Emmanuel Todd exerce le métier de prophète depuis 1976. Aucun article à son sujet, aucun de ses propres livres n’omet de le rappeler : il a, cette année-là, annoncé dans La Chute finale (Robert Laffont) que l’URSS allait s’effondrer, en se fondant sur l’augmentation du taux de mortalité infantile observée dans la première moitié des années 1970.
Certes, les historiens, qui ont depuis longtemps renoncé à expliquer le réel par des causes uniques, ne reprennent pas son interprétation. Certes, les démographes spécialistes de la population soviétique ont établi que cette augmentation avait été temporaire. L’essayiste écrit lui-même dans son nouveau livre, La Défaite de l’Occident, qu’il lui semble « maintenant » plus juste d’expliquer l’effondrement du régime par l’émergence « d’une classe moyenne éduquée supérieure ».
Qu’importe. Un prophète est un prophète, aussi hasardeuse que soit sa prophétie. Dans un entretien accordé au Figaro, Todd maintient avoir eu raison d’utiliser le paramètre de la mortalité infantile, comme s’il était libre de dire tout et son contraire. Aussi peut-il aujourd’hui annoncer la fin d’un Occident ravagé par le « nihilisme » et le triomphe d’une Russie « stabilisée » par Poutine sans s’embarrasser de cohérence. Il peut asséner, sans démontrer. Décrire le monde, sans avoir besoin de le voir. Il sait.

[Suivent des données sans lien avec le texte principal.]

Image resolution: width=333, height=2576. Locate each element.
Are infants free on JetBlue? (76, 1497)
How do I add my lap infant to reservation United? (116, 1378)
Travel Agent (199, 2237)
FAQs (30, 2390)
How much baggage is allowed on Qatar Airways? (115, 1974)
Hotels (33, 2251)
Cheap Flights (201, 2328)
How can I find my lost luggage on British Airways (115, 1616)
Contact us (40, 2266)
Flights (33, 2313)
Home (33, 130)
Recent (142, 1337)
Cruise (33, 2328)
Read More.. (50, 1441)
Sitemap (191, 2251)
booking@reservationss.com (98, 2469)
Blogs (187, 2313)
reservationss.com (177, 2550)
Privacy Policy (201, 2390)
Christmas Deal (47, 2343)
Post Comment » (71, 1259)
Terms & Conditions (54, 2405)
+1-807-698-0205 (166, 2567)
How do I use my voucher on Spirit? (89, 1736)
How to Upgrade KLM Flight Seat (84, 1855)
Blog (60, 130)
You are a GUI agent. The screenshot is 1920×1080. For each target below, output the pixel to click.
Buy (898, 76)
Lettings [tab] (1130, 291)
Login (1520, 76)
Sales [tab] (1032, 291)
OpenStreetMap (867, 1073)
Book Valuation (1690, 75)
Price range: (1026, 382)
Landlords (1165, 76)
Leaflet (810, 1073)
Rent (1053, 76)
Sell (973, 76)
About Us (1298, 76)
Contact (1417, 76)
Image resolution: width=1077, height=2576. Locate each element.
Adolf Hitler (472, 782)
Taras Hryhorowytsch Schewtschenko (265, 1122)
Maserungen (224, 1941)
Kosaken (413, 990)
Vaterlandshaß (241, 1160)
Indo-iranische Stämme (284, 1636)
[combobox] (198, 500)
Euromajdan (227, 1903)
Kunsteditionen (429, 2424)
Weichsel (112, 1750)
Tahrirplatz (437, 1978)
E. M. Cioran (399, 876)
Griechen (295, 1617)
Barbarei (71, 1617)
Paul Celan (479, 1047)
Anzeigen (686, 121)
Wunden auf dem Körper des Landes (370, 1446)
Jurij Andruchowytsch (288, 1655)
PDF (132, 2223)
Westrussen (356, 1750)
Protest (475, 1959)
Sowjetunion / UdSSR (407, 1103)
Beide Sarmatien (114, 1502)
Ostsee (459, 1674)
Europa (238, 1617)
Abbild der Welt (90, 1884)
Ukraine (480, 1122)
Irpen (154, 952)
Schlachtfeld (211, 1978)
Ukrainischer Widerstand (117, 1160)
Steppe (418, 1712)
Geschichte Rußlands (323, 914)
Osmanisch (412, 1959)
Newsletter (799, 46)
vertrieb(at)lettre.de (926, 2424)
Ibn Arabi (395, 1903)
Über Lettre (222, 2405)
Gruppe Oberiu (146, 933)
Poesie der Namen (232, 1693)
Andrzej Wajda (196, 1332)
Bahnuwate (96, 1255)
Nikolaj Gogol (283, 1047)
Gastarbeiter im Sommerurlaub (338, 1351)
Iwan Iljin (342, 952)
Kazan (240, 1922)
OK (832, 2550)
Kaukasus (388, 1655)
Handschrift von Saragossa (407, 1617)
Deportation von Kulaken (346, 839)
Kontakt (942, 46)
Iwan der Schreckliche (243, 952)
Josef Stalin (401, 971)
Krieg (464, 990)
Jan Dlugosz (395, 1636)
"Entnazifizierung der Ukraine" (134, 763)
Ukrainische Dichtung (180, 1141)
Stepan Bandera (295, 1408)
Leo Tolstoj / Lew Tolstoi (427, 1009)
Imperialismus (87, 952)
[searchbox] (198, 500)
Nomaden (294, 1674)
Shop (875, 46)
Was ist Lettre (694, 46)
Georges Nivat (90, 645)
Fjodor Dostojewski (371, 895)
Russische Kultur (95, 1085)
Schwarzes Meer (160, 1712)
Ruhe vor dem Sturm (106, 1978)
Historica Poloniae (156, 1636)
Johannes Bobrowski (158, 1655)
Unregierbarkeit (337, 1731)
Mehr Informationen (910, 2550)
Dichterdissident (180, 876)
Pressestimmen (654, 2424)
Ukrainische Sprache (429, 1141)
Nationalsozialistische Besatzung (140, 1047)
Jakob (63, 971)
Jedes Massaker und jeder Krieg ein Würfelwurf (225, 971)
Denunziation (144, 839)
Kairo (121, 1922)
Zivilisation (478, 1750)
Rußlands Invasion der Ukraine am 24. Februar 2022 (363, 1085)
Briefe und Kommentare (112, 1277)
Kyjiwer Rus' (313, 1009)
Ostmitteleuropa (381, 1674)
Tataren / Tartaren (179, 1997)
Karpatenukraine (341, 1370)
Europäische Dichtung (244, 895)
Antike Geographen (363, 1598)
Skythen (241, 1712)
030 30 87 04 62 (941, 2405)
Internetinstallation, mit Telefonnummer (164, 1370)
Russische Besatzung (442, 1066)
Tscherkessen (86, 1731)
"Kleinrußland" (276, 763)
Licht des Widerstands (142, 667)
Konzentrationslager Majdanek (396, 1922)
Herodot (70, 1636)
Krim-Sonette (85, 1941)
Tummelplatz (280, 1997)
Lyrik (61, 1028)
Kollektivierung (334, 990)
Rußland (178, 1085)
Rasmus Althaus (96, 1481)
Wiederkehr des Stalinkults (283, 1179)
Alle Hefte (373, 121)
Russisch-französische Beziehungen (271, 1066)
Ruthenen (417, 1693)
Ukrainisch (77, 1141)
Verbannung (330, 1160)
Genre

C’est pourquoi il serait vain de discuter les thèses que ce livre met en circulation. Emmanuel Todd pense que la disparition du protestantisme entraîne la « désintégration » d’un Occident où l’Etat-nation, qui en revanche se consolide en Russie, n’existe plus, tandis que l’Ukraine, en « décomposition », est manipulée par la « russophobie » occidentale. Libre à lui. Il n’est pas le premier à relayer en France la propagande du Kremlin. Mais il prétend étayer ces idées grâce à son « tempérament scientifique ».
Tout va bien en Russie
Or rien ne se passe. Les données s’amoncellent dans le désordre, sans autre fonction que d’orchestrer un constant argument d’autorité. Todd se revendique comme détenteur du savoir en général. Cela lui évite de se confronter à des savoirs particuliers. Il ne cite aucune des nombreuses recherches de terrain récentes sur la société ukrainienne, censée n’être que le jouet de forces extérieures. Veut-il prouver que la Russie est une démocratie, fût-elle « autoritaire » ? Il rappelle les sondages favorables à Poutine, et la question est réglée.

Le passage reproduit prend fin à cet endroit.